Input data:
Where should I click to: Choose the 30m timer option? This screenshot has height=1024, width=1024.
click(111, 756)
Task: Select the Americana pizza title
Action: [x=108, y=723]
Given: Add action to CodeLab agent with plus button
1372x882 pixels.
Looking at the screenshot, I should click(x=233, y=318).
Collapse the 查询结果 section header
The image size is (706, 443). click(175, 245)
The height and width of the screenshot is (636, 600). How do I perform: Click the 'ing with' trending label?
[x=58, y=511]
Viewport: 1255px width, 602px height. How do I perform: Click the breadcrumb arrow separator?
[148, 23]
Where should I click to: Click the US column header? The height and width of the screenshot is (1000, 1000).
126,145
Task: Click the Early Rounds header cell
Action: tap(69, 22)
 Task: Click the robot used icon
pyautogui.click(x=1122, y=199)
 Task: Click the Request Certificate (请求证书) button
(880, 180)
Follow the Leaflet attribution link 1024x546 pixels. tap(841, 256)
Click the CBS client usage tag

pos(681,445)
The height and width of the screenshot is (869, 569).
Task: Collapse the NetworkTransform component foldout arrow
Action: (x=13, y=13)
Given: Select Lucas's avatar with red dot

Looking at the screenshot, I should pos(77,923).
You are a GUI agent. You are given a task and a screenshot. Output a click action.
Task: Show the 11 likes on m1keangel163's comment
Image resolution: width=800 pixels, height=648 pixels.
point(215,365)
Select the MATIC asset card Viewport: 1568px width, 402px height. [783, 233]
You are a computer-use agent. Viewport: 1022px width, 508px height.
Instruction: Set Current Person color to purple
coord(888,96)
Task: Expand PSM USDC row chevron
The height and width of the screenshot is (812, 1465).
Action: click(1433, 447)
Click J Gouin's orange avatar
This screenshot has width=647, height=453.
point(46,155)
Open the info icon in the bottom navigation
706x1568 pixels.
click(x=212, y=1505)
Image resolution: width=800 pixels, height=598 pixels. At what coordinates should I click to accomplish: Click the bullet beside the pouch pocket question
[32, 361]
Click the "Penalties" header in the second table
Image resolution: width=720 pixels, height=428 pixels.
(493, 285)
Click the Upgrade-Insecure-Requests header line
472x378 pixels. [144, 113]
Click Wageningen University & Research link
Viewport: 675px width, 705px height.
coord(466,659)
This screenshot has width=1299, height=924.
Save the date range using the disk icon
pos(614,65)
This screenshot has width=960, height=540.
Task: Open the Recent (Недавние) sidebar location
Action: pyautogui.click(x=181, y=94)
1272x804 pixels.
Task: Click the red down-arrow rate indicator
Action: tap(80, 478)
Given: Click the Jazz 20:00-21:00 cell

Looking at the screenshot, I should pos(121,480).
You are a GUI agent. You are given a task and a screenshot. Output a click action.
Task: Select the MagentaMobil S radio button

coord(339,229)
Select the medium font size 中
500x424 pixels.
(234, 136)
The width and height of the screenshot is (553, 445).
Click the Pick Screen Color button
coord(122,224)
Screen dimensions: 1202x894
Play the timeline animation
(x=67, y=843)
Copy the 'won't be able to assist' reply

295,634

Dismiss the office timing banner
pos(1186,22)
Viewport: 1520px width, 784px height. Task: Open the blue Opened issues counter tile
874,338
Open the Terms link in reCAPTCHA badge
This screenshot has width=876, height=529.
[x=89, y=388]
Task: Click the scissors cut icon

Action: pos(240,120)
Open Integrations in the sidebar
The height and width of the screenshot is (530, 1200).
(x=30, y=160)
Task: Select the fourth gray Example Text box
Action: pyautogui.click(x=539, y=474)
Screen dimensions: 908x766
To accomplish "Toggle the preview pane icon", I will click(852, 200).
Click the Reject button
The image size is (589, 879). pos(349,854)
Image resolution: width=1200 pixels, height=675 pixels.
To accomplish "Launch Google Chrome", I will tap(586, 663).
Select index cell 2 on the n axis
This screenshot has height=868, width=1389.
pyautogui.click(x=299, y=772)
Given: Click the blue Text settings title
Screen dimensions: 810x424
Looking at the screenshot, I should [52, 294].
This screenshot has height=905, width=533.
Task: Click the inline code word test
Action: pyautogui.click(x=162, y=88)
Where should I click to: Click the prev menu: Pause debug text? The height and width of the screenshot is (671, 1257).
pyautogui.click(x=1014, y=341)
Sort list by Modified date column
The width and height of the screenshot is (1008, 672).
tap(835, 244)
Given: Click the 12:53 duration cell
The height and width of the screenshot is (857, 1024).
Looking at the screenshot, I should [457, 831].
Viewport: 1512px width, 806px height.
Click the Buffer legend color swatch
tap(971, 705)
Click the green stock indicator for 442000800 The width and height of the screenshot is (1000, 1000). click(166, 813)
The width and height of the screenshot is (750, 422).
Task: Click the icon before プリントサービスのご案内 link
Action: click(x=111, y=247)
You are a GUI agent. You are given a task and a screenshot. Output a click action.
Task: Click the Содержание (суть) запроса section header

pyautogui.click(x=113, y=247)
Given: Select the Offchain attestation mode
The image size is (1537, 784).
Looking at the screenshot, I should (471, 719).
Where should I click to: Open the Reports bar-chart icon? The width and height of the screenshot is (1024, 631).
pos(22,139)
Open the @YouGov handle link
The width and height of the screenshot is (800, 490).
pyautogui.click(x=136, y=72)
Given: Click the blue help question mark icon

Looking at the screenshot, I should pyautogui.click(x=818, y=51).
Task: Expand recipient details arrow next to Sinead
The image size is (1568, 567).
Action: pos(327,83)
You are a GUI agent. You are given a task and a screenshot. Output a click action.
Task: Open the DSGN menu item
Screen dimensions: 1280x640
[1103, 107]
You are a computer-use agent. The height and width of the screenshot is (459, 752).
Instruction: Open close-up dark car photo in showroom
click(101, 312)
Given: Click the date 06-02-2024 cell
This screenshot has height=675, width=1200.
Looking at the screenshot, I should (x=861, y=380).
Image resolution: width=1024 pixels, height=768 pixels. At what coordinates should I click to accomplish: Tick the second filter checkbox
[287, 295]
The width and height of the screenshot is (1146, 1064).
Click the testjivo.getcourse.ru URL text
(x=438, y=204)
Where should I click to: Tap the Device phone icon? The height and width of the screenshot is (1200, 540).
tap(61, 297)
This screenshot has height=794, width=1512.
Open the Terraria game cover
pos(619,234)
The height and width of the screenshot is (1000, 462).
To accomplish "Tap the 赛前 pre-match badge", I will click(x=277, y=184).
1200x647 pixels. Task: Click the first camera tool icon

Instructions to follow: Transcribe the full listing, word for word.

Exercise solution:
Where should I click to: Choose the 30m timer option? This screenshot has height=1024, width=1024.
click(111, 756)
Task: Select the Americana pizza title
Action: [x=108, y=723]
Given: Add action to CodeLab agent with plus button
1372x882 pixels.
Looking at the screenshot, I should click(x=233, y=318).
Collapse the 查询结果 section header
The image size is (706, 443). click(175, 245)
The height and width of the screenshot is (636, 600). How do I perform: Click the 'ing with' trending label?
[x=58, y=511]
Viewport: 1255px width, 602px height. How do I perform: Click the breadcrumb arrow separator?
[148, 23]
Where should I click to: Click the US column header? The height and width of the screenshot is (1000, 1000).
126,145
Task: Click the Early Rounds header cell
Action: tap(69, 22)
 Task: Click the robot used icon
pyautogui.click(x=1122, y=199)
 Task: Click the Request Certificate (请求证书) button
(880, 180)
Follow the Leaflet attribution link 1024x546 pixels. tap(841, 256)
Click the CBS client usage tag

pos(681,445)
The height and width of the screenshot is (869, 569).
Task: Collapse the NetworkTransform component foldout arrow
Action: (x=13, y=13)
Given: Select Lucas's avatar with red dot

Looking at the screenshot, I should pos(77,923).
You are a GUI agent. You are given a task and a screenshot. Output a click action.
Task: Show the 11 likes on m1keangel163's comment
Image resolution: width=800 pixels, height=648 pixels.
point(215,365)
Select the MATIC asset card Viewport: 1568px width, 402px height. [783, 233]
You are a computer-use agent. Viewport: 1022px width, 508px height.
Instruction: Set Current Person color to purple
coord(888,96)
Task: Expand PSM USDC row chevron
The height and width of the screenshot is (812, 1465).
Action: click(1433, 447)
Click J Gouin's orange avatar
This screenshot has width=647, height=453.
point(46,155)
Open the info icon in the bottom navigation
706x1568 pixels.
click(x=212, y=1505)
Image resolution: width=800 pixels, height=598 pixels. At what coordinates should I click to accomplish: Click the bullet beside the pouch pocket question
[32, 361]
Click the "Penalties" header in the second table
Image resolution: width=720 pixels, height=428 pixels.
(493, 285)
Click the Upgrade-Insecure-Requests header line
472x378 pixels. [144, 113]
Click Wageningen University & Research link
Viewport: 675px width, 705px height.
coord(466,659)
This screenshot has width=1299, height=924.
Save the date range using the disk icon
pos(614,65)
This screenshot has width=960, height=540.
Task: Open the Recent (Недавние) sidebar location
Action: pyautogui.click(x=181, y=94)
1272x804 pixels.
Task: Click the red down-arrow rate indicator
Action: tap(80, 478)
Given: Click the Jazz 20:00-21:00 cell

Looking at the screenshot, I should pos(121,480).
You are a GUI agent. You are given a task and a screenshot. Output a click action.
Task: Select the MagentaMobil S radio button

coord(339,229)
Select the medium font size 中
500x424 pixels.
(234, 136)
The width and height of the screenshot is (553, 445).
Click the Pick Screen Color button
coord(122,224)
Screen dimensions: 1202x894
Play the timeline animation
(x=67, y=843)
Copy the 'won't be able to assist' reply

295,634

Dismiss the office timing banner
pos(1186,22)
Viewport: 1520px width, 784px height. Task: Open the blue Opened issues counter tile
874,338
Open the Terms link in reCAPTCHA badge
This screenshot has width=876, height=529.
[x=89, y=388]
Task: Click the scissors cut icon

Action: pos(240,120)
Open Integrations in the sidebar
The height and width of the screenshot is (530, 1200).
(x=30, y=160)
Task: Select the fourth gray Example Text box
Action: pyautogui.click(x=539, y=474)
Screen dimensions: 908x766
To accomplish "Toggle the preview pane icon", I will click(852, 200).
Click the Reject button
The image size is (589, 879). pos(349,854)
Image resolution: width=1200 pixels, height=675 pixels.
To accomplish "Launch Google Chrome", I will tap(586, 663).
Select index cell 2 on the n axis
This screenshot has height=868, width=1389.
pyautogui.click(x=299, y=772)
Given: Click the blue Text settings title
Screen dimensions: 810x424
Looking at the screenshot, I should [52, 294].
This screenshot has height=905, width=533.
Task: Click the inline code word test
Action: pyautogui.click(x=162, y=88)
Where should I click to: Click the prev menu: Pause debug text? The height and width of the screenshot is (671, 1257).
pyautogui.click(x=1014, y=341)
Sort list by Modified date column
The width and height of the screenshot is (1008, 672).
tap(835, 244)
Given: Click the 12:53 duration cell
The height and width of the screenshot is (857, 1024).
Looking at the screenshot, I should [457, 831].
Viewport: 1512px width, 806px height.
Click the Buffer legend color swatch
tap(971, 705)
Click the green stock indicator for 442000800 The width and height of the screenshot is (1000, 1000). click(166, 813)
The width and height of the screenshot is (750, 422).
Task: Click the icon before プリントサービスのご案内 link
Action: click(x=111, y=247)
You are a GUI agent. You are given a task and a screenshot. Output a click action.
Task: Click the Содержание (суть) запроса section header

pyautogui.click(x=113, y=247)
Given: Select the Offchain attestation mode
The image size is (1537, 784).
Looking at the screenshot, I should (471, 719).
Where should I click to: Open the Reports bar-chart icon? The width and height of the screenshot is (1024, 631).
pos(22,139)
Open the @YouGov handle link
The width and height of the screenshot is (800, 490).
pyautogui.click(x=136, y=72)
Given: Click the blue help question mark icon

Looking at the screenshot, I should pyautogui.click(x=818, y=51).
Task: Expand recipient details arrow next to Sinead
The image size is (1568, 567).
Action: pos(327,83)
You are a GUI agent. You are given a task and a screenshot. Output a click action.
Task: Open the DSGN menu item
Screen dimensions: 1280x640
[1103, 107]
You are a computer-use agent. The height and width of the screenshot is (459, 752).
Instruction: Open close-up dark car photo in showroom
click(101, 312)
Given: Click the date 06-02-2024 cell
This screenshot has height=675, width=1200.
Looking at the screenshot, I should (x=861, y=380).
Image resolution: width=1024 pixels, height=768 pixels. At what coordinates should I click to accomplish: Tick the second filter checkbox
[287, 295]
The width and height of the screenshot is (1146, 1064).
Click the testjivo.getcourse.ru URL text
(x=438, y=204)
Where should I click to: Tap the Device phone icon? The height and width of the screenshot is (1200, 540).
tap(61, 297)
This screenshot has height=794, width=1512.
Open the Terraria game cover
pos(619,234)
The height and width of the screenshot is (1000, 462).
To accomplish "Tap the 赛前 pre-match badge", I will click(x=277, y=184).
1200x647 pixels. Task: Click the first camera tool icon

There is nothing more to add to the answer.